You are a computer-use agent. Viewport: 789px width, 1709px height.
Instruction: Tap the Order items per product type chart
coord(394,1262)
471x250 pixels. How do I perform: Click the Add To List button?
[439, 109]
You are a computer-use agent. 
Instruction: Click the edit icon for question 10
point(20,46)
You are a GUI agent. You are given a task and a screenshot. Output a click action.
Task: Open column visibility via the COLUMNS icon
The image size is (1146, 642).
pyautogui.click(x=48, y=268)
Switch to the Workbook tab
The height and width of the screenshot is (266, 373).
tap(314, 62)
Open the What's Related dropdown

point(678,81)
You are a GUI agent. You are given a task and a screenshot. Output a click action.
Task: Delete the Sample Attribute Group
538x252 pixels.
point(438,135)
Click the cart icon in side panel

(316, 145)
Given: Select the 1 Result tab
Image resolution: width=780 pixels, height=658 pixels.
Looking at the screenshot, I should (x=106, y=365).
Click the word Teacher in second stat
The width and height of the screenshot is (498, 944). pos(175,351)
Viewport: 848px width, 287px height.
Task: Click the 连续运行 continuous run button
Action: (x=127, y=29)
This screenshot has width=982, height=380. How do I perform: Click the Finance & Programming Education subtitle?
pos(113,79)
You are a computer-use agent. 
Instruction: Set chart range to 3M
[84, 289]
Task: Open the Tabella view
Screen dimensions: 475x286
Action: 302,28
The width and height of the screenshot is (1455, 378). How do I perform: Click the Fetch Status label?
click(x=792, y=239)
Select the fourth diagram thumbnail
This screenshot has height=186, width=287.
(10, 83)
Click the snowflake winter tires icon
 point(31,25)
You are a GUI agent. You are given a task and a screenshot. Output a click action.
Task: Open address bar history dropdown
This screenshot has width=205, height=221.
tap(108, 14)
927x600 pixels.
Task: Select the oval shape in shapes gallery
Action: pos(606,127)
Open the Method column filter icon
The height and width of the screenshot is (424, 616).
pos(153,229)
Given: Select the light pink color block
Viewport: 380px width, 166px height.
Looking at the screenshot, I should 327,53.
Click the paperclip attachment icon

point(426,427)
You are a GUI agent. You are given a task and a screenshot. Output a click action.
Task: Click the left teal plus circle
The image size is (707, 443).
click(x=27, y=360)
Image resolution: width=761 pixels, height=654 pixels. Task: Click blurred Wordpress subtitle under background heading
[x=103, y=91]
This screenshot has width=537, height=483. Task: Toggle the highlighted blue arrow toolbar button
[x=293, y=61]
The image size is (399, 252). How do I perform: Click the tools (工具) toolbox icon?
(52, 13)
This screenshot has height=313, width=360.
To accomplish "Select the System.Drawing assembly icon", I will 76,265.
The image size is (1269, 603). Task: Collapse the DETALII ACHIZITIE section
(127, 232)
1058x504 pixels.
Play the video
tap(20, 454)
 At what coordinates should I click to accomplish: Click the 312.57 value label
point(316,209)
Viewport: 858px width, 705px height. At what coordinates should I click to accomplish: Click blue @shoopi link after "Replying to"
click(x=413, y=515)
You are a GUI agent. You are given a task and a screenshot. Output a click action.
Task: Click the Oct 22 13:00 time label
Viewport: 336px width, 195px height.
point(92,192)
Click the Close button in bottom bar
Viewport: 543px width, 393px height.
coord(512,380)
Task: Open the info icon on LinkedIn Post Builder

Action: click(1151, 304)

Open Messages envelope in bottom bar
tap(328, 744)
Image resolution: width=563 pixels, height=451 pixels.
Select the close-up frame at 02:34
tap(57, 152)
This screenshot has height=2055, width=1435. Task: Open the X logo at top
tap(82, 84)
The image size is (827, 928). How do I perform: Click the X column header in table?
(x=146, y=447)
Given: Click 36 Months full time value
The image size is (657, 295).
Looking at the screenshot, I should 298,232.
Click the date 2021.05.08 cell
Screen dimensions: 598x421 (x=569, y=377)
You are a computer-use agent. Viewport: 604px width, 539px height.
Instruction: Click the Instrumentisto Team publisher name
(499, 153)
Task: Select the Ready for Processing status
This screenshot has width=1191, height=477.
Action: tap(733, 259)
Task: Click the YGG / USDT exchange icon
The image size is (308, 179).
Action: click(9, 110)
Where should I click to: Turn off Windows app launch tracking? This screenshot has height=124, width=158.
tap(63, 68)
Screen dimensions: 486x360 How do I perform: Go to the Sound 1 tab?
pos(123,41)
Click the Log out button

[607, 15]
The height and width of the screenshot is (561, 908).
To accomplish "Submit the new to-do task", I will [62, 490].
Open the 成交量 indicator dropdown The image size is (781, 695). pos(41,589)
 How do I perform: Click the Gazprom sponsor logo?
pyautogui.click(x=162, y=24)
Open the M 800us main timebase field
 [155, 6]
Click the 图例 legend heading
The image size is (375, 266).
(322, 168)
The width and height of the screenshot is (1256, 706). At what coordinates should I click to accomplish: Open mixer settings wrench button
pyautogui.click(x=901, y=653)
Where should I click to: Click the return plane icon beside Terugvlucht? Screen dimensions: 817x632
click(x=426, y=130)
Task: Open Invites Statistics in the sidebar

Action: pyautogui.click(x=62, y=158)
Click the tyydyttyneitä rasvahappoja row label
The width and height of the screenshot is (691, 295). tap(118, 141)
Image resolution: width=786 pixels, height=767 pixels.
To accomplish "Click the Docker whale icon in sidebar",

◇ ◇ ◇ ◇ ◇

__YOUR ASSIGNMENT__.
Exactly reproduce every line of the data above.

__THE COMPLETED TASK__.
You are a computer-use agent. Viewport: 789px width, 1709px height.
Instruction: Tap the Order items per product type chart
coord(394,1262)
471x250 pixels. How do I perform: Click the Add To List button?
[439, 109]
You are a computer-use agent. 
Instruction: Click the edit icon for question 10
point(20,46)
You are a GUI agent. You are given a task and a screenshot. Output a click action.
Task: Open column visibility via the COLUMNS icon
The image size is (1146, 642).
pyautogui.click(x=48, y=268)
Switch to the Workbook tab
The height and width of the screenshot is (266, 373).
tap(314, 62)
Open the What's Related dropdown

point(678,81)
You are a GUI agent. You are given a task and a screenshot. Output a click action.
Task: Delete the Sample Attribute Group
538x252 pixels.
point(438,135)
Click the cart icon in side panel

(316, 145)
Given: Select the 1 Result tab
Image resolution: width=780 pixels, height=658 pixels.
Looking at the screenshot, I should (x=106, y=365).
Click the word Teacher in second stat
The width and height of the screenshot is (498, 944). pos(175,351)
Viewport: 848px width, 287px height.
Task: Click the 连续运行 continuous run button
Action: (x=127, y=29)
This screenshot has width=982, height=380. How do I perform: Click the Finance & Programming Education subtitle?
pos(113,79)
You are a computer-use agent. 
Instruction: Set chart range to 3M
[84, 289]
Task: Open the Tabella view
Screen dimensions: 475x286
Action: 302,28
The width and height of the screenshot is (1455, 378). How do I perform: Click the Fetch Status label?
click(x=792, y=239)
Select the fourth diagram thumbnail
This screenshot has height=186, width=287.
(10, 83)
Click the snowflake winter tires icon
 point(31,25)
You are a GUI agent. You are given a task and a screenshot. Output a click action.
Task: Open address bar history dropdown
This screenshot has width=205, height=221.
tap(108, 14)
927x600 pixels.
Task: Select the oval shape in shapes gallery
Action: pos(606,127)
Open the Method column filter icon
The height and width of the screenshot is (424, 616).
pos(153,229)
Given: Select the light pink color block
Viewport: 380px width, 166px height.
Looking at the screenshot, I should 327,53.
Click the paperclip attachment icon

point(426,427)
You are a GUI agent. You are given a task and a screenshot. Output a click action.
Task: Click the left teal plus circle
The image size is (707, 443).
click(x=27, y=360)
Image resolution: width=761 pixels, height=654 pixels. Task: Click blurred Wordpress subtitle under background heading
[x=103, y=91]
This screenshot has width=537, height=483. Task: Toggle the highlighted blue arrow toolbar button
[x=293, y=61]
The image size is (399, 252). How do I perform: Click the tools (工具) toolbox icon?
(52, 13)
This screenshot has height=313, width=360.
To accomplish "Select the System.Drawing assembly icon", I will 76,265.
The image size is (1269, 603). Task: Collapse the DETALII ACHIZITIE section
(127, 232)
1058x504 pixels.
Play the video
tap(20, 454)
 At what coordinates should I click to accomplish: Click the 312.57 value label
point(316,209)
Viewport: 858px width, 705px height. At what coordinates should I click to accomplish: Click blue @shoopi link after "Replying to"
click(x=413, y=515)
You are a GUI agent. You are given a task and a screenshot. Output a click action.
Task: Click the Oct 22 13:00 time label
Viewport: 336px width, 195px height.
point(92,192)
Click the Close button in bottom bar
Viewport: 543px width, 393px height.
coord(512,380)
Task: Open the info icon on LinkedIn Post Builder

Action: click(1151, 304)

Open Messages envelope in bottom bar
tap(328, 744)
Image resolution: width=563 pixels, height=451 pixels.
Select the close-up frame at 02:34
tap(57, 152)
This screenshot has height=2055, width=1435. Task: Open the X logo at top
tap(82, 84)
The image size is (827, 928). How do I perform: Click the X column header in table?
(x=146, y=447)
Given: Click 36 Months full time value
The image size is (657, 295).
Looking at the screenshot, I should 298,232.
Click the date 2021.05.08 cell
Screen dimensions: 598x421 (x=569, y=377)
You are a computer-use agent. Viewport: 604px width, 539px height.
Instruction: Click the Instrumentisto Team publisher name
(499, 153)
Task: Select the Ready for Processing status
This screenshot has width=1191, height=477.
Action: tap(733, 259)
Task: Click the YGG / USDT exchange icon
The image size is (308, 179).
Action: click(9, 110)
Where should I click to: Turn off Windows app launch tracking? This screenshot has height=124, width=158.
tap(63, 68)
Screen dimensions: 486x360 How do I perform: Go to the Sound 1 tab?
pos(123,41)
Click the Log out button

[607, 15]
The height and width of the screenshot is (561, 908).
To accomplish "Submit the new to-do task", I will [62, 490].
Open the 成交量 indicator dropdown The image size is (781, 695). pos(41,589)
 How do I perform: Click the Gazprom sponsor logo?
pyautogui.click(x=162, y=24)
Open the M 800us main timebase field
 [155, 6]
Click the 图例 legend heading
The image size is (375, 266).
(322, 168)
The width and height of the screenshot is (1256, 706). At what coordinates should I click to accomplish: Open mixer settings wrench button
pyautogui.click(x=901, y=653)
Where should I click to: Click the return plane icon beside Terugvlucht? Screen dimensions: 817x632
click(x=426, y=130)
Task: Open Invites Statistics in the sidebar

Action: pyautogui.click(x=62, y=158)
Click the tyydyttyneitä rasvahappoja row label
The width and height of the screenshot is (691, 295). tap(118, 141)
Image resolution: width=786 pixels, height=767 pixels.
To accomplish "Click the Docker whale icon in sidebar",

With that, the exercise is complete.